You are only dealing with positive numbers greater than zero.

M = floor(X/a1) + floor(X/a2) + ... + floor(X/an)

For every sub-term floor(X/a1), there is floor(X1/ai) <= floor(X2/ai) if X1 < X2. So the only possible X values resulting in M are those, where floor(X1/ai) == floor(X2/ai) for all i (or all ai).

For each ai this is exactly the Range of X1=k*ai until X2=k*ai+(ai-1) for some k.

This means, if any solution exists, the range of X values will be between k*min(ai) and (k+1)*min(ai) for some 0 < k <= m.

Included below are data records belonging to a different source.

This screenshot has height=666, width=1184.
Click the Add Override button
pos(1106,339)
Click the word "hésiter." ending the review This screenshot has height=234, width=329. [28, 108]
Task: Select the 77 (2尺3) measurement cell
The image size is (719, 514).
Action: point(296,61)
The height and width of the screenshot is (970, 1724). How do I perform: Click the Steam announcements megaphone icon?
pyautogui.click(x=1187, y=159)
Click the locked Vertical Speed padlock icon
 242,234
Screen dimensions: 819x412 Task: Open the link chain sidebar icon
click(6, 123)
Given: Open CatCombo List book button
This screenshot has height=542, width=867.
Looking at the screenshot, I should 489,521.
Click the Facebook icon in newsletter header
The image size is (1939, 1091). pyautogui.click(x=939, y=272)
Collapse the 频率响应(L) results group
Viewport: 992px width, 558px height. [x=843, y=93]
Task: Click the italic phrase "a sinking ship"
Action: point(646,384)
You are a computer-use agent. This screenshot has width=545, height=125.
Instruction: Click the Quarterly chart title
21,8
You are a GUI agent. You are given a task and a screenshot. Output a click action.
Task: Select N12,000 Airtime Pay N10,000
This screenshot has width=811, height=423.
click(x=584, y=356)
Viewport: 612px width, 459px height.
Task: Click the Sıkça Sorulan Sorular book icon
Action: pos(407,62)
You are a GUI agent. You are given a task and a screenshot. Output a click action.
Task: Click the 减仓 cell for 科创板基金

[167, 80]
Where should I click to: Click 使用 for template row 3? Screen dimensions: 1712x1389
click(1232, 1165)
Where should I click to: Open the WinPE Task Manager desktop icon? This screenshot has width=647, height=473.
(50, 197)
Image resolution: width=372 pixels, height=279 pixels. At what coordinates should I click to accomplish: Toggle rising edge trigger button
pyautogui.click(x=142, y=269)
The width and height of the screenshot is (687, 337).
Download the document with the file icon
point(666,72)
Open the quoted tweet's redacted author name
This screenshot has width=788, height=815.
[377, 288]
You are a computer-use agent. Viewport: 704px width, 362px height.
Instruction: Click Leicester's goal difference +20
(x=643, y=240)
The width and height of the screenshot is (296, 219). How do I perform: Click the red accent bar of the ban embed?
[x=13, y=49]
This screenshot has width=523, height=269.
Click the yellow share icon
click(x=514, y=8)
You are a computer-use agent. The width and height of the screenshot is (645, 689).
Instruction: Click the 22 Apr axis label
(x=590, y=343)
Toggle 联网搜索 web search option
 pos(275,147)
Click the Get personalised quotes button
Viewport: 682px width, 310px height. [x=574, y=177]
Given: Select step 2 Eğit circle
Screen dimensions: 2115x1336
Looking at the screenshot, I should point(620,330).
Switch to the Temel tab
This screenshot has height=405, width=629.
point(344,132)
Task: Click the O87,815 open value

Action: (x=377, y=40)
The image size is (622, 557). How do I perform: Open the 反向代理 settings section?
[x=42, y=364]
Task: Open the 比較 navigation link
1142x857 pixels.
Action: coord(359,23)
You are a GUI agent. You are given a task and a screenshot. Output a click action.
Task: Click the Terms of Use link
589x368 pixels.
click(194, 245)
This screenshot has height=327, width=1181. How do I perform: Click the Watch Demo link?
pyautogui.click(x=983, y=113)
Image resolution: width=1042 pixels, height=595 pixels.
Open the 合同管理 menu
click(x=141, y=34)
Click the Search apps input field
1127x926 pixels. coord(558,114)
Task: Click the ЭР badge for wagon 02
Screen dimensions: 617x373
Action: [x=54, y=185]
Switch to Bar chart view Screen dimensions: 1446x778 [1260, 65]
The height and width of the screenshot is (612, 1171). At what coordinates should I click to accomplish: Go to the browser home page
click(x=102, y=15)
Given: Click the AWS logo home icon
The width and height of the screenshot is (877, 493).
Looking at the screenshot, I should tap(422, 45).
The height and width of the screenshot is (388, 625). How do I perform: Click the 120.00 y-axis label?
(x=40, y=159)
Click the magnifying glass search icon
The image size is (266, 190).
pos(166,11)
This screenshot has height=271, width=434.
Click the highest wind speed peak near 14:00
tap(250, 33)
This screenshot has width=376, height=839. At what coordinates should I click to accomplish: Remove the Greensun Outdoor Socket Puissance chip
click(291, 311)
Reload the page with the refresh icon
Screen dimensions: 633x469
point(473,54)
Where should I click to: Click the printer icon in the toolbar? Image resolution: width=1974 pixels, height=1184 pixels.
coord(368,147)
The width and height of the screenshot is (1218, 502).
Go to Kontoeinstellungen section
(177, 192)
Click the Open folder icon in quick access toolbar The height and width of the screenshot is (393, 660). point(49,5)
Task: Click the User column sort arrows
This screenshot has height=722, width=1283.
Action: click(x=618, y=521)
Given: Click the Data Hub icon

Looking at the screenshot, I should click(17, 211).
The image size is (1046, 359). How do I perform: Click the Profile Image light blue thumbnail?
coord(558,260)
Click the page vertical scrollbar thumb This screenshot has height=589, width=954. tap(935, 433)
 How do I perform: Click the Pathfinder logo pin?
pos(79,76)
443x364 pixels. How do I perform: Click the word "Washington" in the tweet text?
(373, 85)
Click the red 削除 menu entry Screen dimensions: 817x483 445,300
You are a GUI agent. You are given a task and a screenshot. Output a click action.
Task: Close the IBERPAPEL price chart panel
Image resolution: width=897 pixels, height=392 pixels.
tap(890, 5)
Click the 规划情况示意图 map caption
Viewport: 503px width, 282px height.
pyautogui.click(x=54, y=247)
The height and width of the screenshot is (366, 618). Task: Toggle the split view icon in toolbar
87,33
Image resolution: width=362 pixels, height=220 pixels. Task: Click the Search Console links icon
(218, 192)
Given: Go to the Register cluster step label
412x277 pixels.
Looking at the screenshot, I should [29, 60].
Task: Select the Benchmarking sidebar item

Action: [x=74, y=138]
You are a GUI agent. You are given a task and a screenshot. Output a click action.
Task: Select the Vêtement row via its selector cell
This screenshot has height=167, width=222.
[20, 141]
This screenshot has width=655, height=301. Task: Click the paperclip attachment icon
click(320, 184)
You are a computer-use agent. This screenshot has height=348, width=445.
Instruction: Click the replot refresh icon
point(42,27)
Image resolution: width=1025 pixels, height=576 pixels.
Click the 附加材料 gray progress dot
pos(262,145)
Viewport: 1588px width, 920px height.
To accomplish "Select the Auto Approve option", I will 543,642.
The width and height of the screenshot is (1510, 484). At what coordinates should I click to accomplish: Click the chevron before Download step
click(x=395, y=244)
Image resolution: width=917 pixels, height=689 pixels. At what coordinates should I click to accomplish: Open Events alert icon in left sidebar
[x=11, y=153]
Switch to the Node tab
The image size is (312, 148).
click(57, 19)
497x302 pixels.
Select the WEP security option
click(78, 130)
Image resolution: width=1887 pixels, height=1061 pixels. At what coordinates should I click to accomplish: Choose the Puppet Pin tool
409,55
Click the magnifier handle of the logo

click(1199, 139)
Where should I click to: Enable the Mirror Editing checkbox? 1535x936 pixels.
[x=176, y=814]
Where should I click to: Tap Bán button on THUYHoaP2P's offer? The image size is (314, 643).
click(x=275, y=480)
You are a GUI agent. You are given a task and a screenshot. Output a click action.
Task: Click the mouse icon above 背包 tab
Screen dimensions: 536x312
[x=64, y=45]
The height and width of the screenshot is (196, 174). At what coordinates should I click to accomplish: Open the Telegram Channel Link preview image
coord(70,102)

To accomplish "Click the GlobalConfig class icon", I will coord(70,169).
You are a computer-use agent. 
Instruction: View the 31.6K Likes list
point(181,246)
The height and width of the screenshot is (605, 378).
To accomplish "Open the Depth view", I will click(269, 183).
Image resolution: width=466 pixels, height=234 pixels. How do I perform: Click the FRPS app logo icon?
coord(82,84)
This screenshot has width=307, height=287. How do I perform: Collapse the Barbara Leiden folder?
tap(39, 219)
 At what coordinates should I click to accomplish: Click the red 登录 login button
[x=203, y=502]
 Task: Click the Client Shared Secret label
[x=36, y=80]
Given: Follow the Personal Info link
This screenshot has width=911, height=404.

So it might be worth to first get the range of possible results and then check the individual values only within the range.

Resulting algorithm:

// compute X/ai sum
long long summarize(long long ar[], long long n, long long X)
{
    long long sum = 0;
    for (long long i = 0; i < n; i++)
    {
        sum += X/ar[i];
    }
    return sum;
}

int main()
{
    int n, m;
    cin >> n >> m;
    long long *ar = new long long[n];
    long long ar_min = LLONG_MAX;
    for(long long i = 0; i < n; i++)
    {
        cin >> ar[i];
        ar_min = min(ar[i], ar_min);
    }

    // lowest possible k
    long long k = m / (ar_min * n);
    // get the value k for a possible range of X values
    for (; k <= m; k++)
    {
        auto x = ar_min * (k + 1);
        long long sum = summarize(ar, n, x);
        if (sum > m)
        {
            break;
        }
    }
    long long X_min = k * ar_min, X_max = (k + 1) * ar_min;
    long long result = 0;
    // count possible X values
    for (long long x = X_min; x < X_max; x++)
    {
        long long sum = summarize(ar, n, x);
        if (sum == m)
        {
            ++result;
        }
        else if (sum > m)
        {
            break;
        }
    }

    cout << result << endl;
}

It got a bit more complicated than I first expected. I hope it's still some sort of improvement.

Answer 3

I believe that the expected solution for this is binary search.

Define f(x) = sum_i f(x/a_i). Without loss of generality, assume that a_i are given in inceasing order.

Clearly,

• f(0) = 0 < M
• f(M*a_1) ≥ M
• f(x) ≥ f(y) if x≥y

Thus you can do binary search to find the lowest value of x such that f(x) = M, with start = 0 and end = M*a_1 as the initial limits for the binary search.

To find the upper limit for x, do another binary search or just loop through all values in the array to find the smallest y such that floor(y/ai) > floor(x/ai) for some i.